The Girl and the Man took the Yellow train to the Main Station, where they would part ways (the Man staying on the Yellow train and the the Girl transferring to the Red.) As they approached the station, the Man offered to ride the Red train north and walk the Girl home. Suddenly, the Girl felt ED’s curse–her chest started to close up, and she couldn’t breathe. She felt dizzy and scared, and she began to cry. She ran off of the train as soon as the doors opened in the Main Station, and the Man followed. She started to hyperventilate, crying hysterically, begging him to leave her alone and go home.
The Man was bewildered. What had happened to the happy-go-lucky Girl he had been riding the train with just a few moments ago? He was concerned; this was not how a Girl “should-be!” He was not Smiling now. The Girl pushed him away and sprinted for the Red train, getting on board so quickly that the Man had no choice but to become another Missed Connection.
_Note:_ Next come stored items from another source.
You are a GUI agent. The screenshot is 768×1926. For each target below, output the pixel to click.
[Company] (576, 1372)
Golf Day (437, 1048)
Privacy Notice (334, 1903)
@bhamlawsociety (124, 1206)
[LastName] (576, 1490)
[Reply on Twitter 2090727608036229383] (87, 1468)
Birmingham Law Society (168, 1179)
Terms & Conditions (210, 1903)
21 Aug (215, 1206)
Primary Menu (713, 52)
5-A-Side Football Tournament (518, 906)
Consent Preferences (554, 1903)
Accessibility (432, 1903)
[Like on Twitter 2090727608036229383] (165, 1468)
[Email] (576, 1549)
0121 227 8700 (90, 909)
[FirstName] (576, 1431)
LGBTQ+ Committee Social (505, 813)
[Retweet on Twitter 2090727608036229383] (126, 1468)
When the Girl got back to her street, ED made her buy a big, dense, fudgy brownie from the Open-Late Grocery Store. It forced her to eat all 500+ calories as quickly as she could and would not let her enjoy a single bite. The Girl ran to her apartment and tried to throw it up, but ED just laughed and laughed at her while she cried on the bathroom floor.
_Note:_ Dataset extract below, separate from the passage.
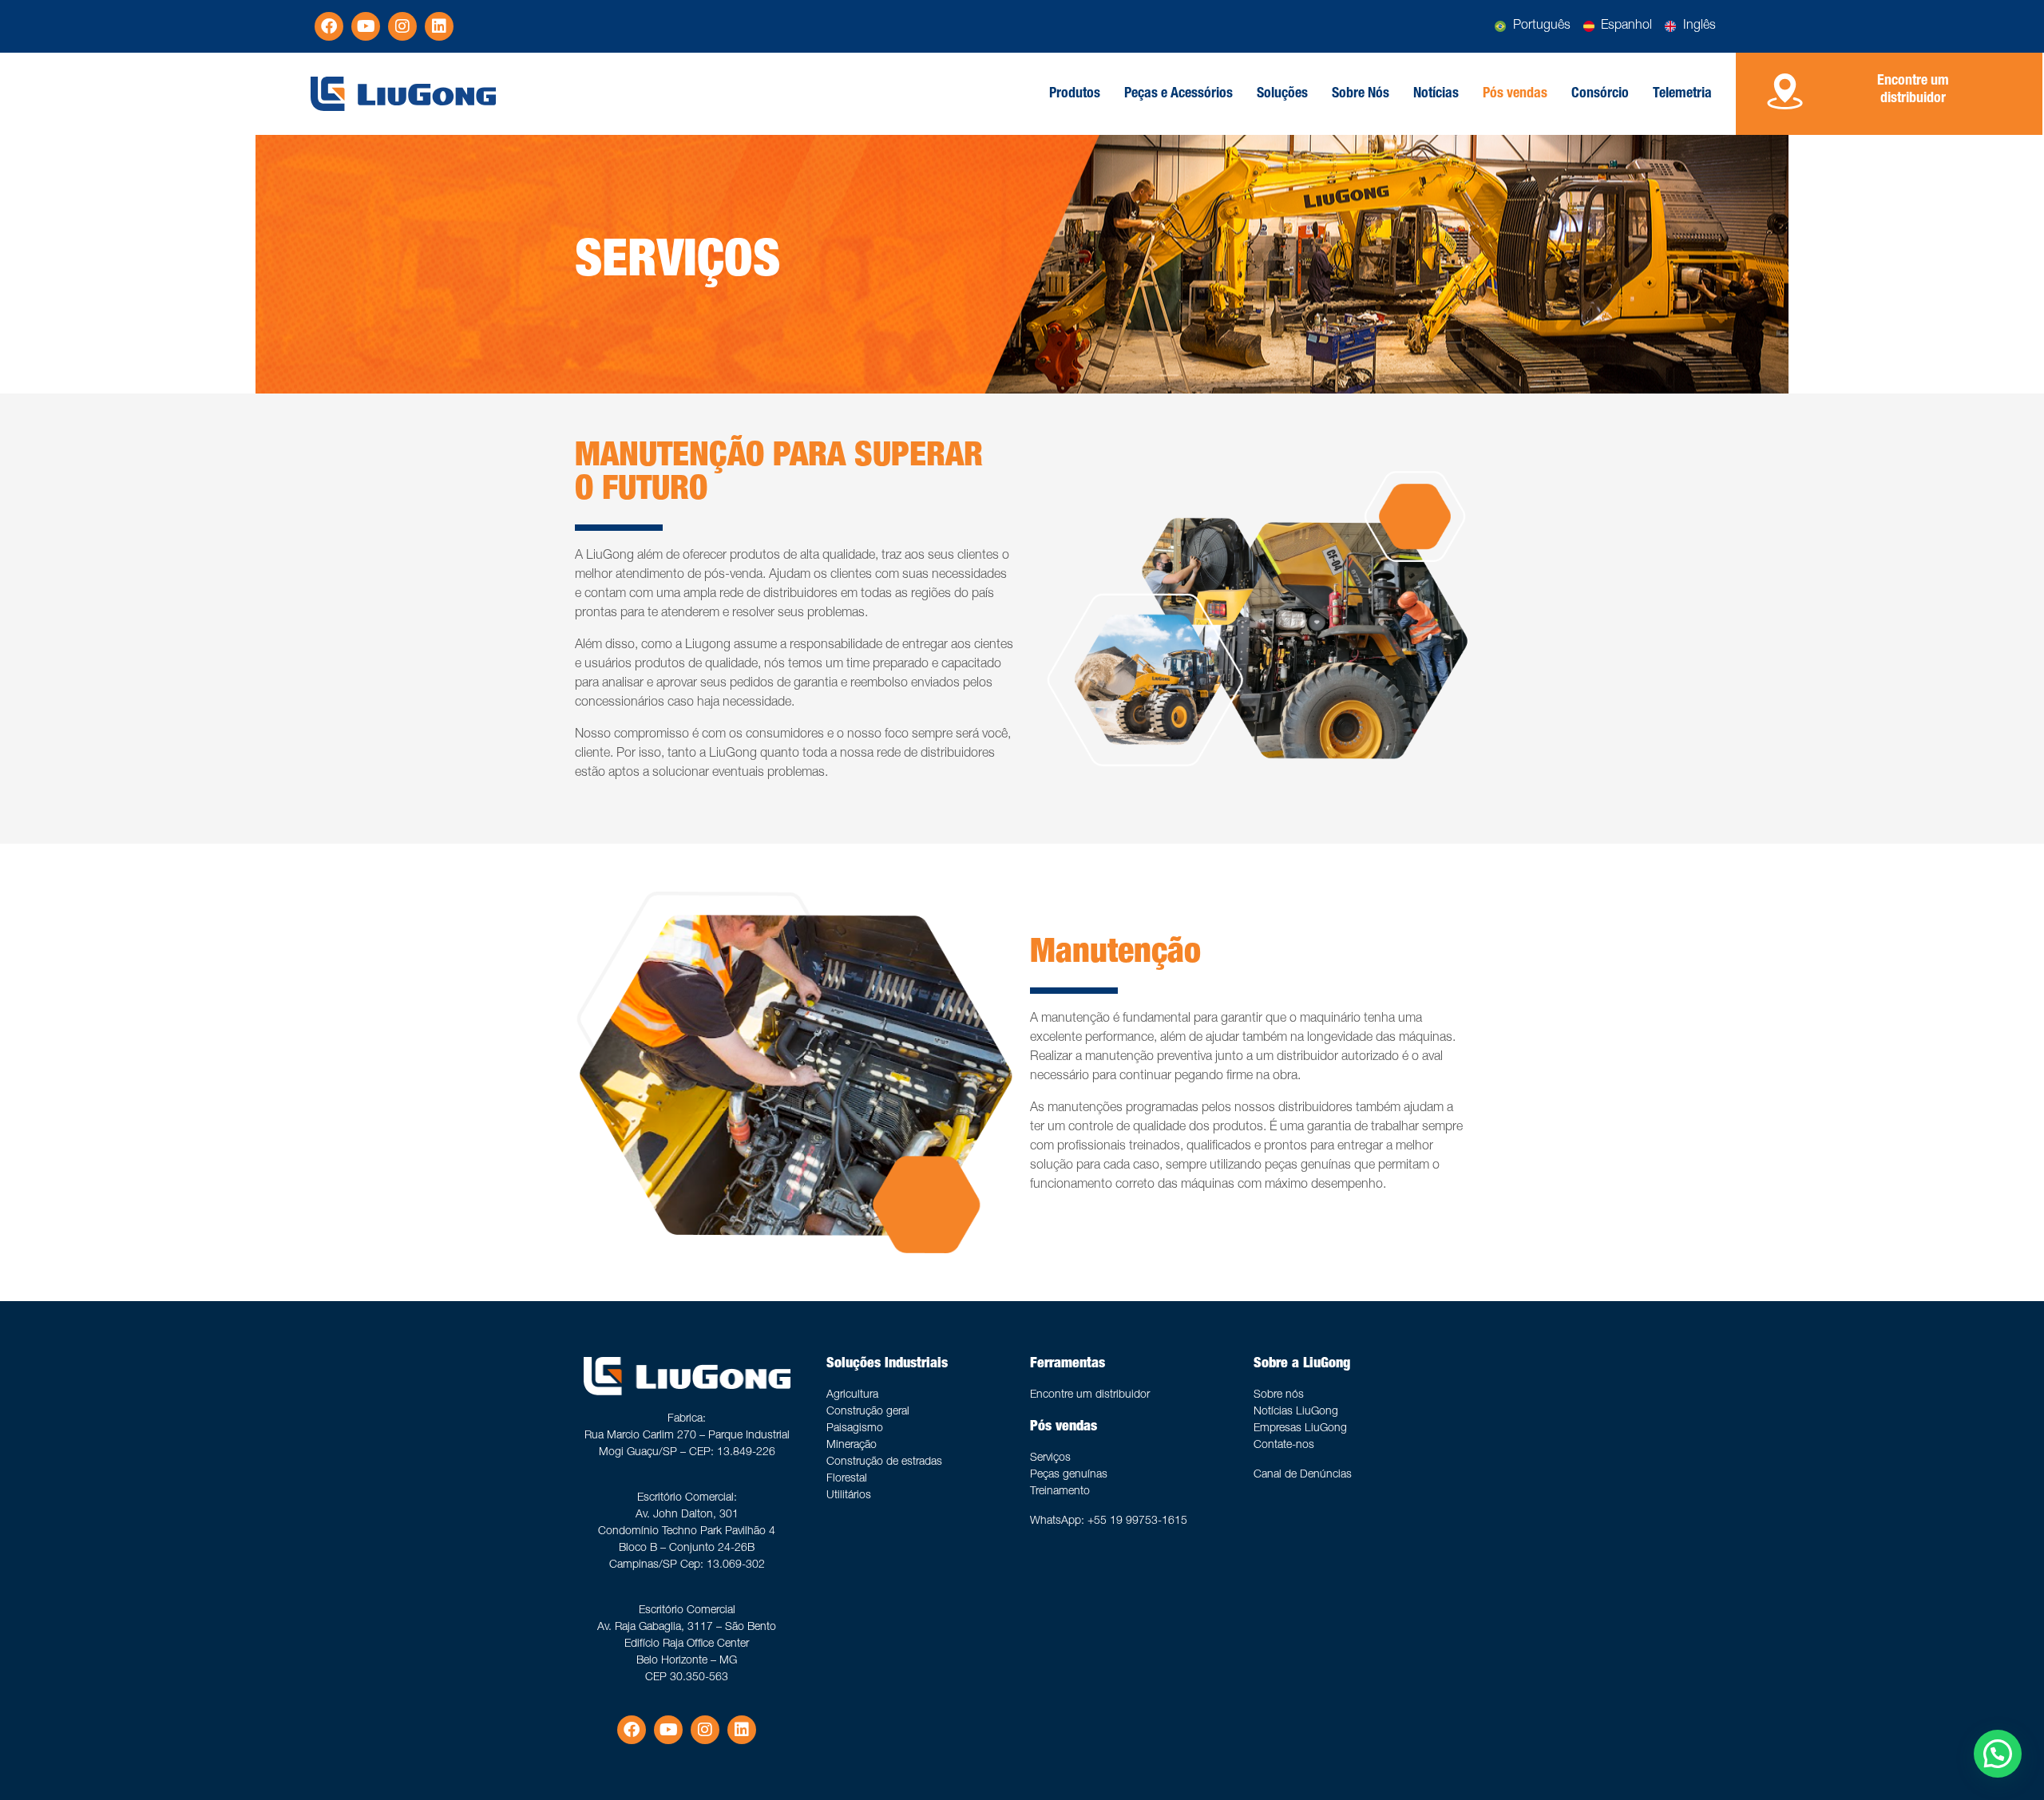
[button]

That was the last time that the Girl saw the Man with the Very Nice Smile.
I wish there were a way to give this Ever After a Happily, but as far as this particular story goes, there is simply no way. The Girl in this story is still alone, although she lives in a much smaller City now, because she believed ED would keep her captive forEver After.
There is a sort-of happy ending, however, because the Girl is finally realizing that the voice in her head does not truly understand how the world “should-be.” She is also learning that life is not like a fairy tale. And unlike in most fairy tales, with mean witches or evil stepmothers, ED cannot be defeated by the sheer power of another’s love. ED can only be defeated by someone who can first love him or herself. Even then, self-love is difficult to maintain–the Girl has to actively remind herself to think positive thoughts each and every day. And though the Girl no longer lives imprisoned and alone in the Big City, she still wakes up in the morning and has to fight with the evil ED that stares at her from the other side of her mirror. And this is a battle that the Girl will fight, maybe not forEver, but After.*
*This is not The End, however. The Girl hopes that all of the other Girls (and Boys) in the world will keep fighting off the evil EDs that lurk behind mirrors and at the bottom of the ice cream dish and on our television screens. Don’t let Connections get Missed because you are too busy should-be-ing instead of just be-ing happy. Life’s too short, and you are beautiful exactly as you are.